[[ Data provided, beginning ]]
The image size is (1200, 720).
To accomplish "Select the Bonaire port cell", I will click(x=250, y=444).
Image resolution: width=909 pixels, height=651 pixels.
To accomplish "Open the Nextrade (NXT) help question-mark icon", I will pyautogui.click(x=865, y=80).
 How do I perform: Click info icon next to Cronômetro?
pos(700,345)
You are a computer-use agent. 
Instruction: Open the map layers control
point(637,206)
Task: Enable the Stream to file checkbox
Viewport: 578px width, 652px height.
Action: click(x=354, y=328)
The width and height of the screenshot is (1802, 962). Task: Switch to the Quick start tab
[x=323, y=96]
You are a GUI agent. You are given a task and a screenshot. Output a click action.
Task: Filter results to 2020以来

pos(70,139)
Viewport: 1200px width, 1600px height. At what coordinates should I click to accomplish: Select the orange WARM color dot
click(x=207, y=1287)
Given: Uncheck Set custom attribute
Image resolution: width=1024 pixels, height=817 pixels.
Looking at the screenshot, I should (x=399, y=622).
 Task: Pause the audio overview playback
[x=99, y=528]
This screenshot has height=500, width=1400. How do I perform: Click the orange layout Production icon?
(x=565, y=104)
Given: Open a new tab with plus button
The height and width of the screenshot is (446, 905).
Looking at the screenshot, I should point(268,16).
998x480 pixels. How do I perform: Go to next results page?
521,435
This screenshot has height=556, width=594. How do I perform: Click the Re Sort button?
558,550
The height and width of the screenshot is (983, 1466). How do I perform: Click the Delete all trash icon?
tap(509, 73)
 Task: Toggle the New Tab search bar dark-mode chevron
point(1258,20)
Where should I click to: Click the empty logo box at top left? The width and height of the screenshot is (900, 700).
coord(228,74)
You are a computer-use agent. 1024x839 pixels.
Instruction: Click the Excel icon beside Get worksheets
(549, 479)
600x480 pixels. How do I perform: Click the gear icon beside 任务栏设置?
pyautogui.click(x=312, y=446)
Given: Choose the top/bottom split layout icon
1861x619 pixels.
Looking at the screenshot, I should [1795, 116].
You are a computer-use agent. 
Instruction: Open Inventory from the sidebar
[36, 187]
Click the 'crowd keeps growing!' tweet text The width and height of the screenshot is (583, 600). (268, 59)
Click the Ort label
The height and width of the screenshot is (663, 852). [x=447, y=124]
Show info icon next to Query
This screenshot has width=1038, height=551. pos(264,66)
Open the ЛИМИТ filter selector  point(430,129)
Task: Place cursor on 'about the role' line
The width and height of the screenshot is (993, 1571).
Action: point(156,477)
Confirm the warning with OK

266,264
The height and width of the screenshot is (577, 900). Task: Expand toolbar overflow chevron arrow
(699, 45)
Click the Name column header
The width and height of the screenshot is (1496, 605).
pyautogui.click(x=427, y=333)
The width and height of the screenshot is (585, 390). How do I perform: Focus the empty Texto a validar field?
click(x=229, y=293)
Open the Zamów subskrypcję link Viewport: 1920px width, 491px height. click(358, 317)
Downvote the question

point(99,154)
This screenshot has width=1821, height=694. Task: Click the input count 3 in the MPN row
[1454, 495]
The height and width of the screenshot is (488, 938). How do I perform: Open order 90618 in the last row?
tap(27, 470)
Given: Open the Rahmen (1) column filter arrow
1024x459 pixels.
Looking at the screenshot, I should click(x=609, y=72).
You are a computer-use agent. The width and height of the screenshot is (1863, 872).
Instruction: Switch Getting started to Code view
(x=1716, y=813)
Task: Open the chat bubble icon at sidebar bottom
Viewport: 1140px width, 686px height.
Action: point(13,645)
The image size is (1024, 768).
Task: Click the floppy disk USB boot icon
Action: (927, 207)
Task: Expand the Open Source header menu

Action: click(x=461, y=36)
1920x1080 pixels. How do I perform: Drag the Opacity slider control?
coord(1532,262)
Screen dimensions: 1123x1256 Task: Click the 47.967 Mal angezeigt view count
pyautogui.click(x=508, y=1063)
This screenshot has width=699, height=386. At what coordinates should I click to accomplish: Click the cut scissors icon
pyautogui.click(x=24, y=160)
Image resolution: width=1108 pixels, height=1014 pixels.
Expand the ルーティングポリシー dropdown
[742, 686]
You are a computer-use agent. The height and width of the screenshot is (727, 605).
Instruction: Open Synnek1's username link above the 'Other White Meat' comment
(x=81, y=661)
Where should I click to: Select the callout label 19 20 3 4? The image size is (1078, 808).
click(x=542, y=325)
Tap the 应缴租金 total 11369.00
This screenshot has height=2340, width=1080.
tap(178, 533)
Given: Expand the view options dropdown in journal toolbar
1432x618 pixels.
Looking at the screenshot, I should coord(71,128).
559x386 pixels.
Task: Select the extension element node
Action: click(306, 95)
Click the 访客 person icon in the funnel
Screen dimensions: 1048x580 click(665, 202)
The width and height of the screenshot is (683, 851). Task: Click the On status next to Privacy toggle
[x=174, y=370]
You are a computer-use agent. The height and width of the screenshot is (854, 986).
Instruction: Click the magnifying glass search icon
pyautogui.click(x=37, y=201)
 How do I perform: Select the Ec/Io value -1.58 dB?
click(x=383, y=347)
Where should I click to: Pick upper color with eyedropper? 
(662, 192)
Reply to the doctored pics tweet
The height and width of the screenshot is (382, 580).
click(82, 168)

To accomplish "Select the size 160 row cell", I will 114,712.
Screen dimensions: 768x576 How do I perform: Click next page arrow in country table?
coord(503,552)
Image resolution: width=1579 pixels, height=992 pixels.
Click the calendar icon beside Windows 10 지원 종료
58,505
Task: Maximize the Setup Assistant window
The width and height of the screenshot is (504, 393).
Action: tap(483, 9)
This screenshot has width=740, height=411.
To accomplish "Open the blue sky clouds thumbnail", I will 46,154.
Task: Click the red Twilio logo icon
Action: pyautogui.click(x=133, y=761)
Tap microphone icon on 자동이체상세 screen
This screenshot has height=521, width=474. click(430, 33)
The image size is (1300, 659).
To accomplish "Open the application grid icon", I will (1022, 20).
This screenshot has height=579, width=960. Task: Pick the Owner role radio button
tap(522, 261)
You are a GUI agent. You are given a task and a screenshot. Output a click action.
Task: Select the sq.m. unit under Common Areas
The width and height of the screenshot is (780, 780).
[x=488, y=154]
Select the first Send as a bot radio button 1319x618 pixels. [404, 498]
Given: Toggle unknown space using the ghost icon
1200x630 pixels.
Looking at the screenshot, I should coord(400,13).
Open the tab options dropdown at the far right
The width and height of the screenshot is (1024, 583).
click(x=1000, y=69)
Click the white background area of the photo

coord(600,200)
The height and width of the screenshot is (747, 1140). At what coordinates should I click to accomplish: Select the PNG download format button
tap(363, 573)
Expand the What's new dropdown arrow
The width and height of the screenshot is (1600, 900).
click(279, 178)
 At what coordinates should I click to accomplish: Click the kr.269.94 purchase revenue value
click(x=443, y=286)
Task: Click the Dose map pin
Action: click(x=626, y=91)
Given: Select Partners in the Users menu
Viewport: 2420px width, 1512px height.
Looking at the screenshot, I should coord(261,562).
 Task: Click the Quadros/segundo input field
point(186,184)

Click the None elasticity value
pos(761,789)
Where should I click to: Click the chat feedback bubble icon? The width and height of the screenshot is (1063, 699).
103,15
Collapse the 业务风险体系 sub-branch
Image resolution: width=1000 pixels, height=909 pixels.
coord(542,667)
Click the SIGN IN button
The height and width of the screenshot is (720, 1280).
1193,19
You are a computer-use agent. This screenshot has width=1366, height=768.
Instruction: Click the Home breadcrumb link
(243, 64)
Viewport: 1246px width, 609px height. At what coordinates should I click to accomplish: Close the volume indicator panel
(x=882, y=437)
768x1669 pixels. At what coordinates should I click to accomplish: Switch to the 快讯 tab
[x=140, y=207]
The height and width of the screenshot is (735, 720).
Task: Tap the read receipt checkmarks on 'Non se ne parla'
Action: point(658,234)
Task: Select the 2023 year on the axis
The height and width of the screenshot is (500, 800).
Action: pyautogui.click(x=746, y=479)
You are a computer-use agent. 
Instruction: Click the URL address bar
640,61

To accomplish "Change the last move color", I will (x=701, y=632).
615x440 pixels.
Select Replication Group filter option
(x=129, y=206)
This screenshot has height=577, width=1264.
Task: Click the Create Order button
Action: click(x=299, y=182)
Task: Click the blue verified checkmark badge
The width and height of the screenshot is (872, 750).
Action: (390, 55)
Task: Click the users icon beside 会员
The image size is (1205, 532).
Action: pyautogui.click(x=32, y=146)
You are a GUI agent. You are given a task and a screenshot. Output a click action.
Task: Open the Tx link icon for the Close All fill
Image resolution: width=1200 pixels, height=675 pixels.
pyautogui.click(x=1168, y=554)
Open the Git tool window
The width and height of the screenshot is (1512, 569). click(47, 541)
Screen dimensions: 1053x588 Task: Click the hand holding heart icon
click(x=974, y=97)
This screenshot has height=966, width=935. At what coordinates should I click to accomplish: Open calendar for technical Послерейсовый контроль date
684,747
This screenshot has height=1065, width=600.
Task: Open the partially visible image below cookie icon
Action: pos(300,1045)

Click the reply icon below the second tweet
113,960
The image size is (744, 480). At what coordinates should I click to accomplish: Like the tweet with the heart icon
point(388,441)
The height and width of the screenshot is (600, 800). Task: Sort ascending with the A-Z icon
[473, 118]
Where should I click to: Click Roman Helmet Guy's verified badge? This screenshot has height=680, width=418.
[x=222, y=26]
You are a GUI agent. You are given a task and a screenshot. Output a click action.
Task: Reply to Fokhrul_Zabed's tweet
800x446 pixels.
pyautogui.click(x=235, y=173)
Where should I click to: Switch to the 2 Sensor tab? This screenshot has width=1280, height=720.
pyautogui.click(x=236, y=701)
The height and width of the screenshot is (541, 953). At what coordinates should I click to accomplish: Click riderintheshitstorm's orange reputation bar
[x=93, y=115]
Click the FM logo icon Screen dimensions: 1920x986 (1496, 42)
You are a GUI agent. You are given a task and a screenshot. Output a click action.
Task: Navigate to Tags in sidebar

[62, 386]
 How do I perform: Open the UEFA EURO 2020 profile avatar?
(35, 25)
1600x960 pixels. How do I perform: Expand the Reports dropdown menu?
[[ Data provided, end ]]
Task to carry out —
Lines holding "cell" are the ones to copy; find all of them in the listing.

Written solution —
To accomplish "Select the Bonaire port cell", I will click(x=250, y=444).
To accomplish "Select the size 160 row cell", I will 114,712.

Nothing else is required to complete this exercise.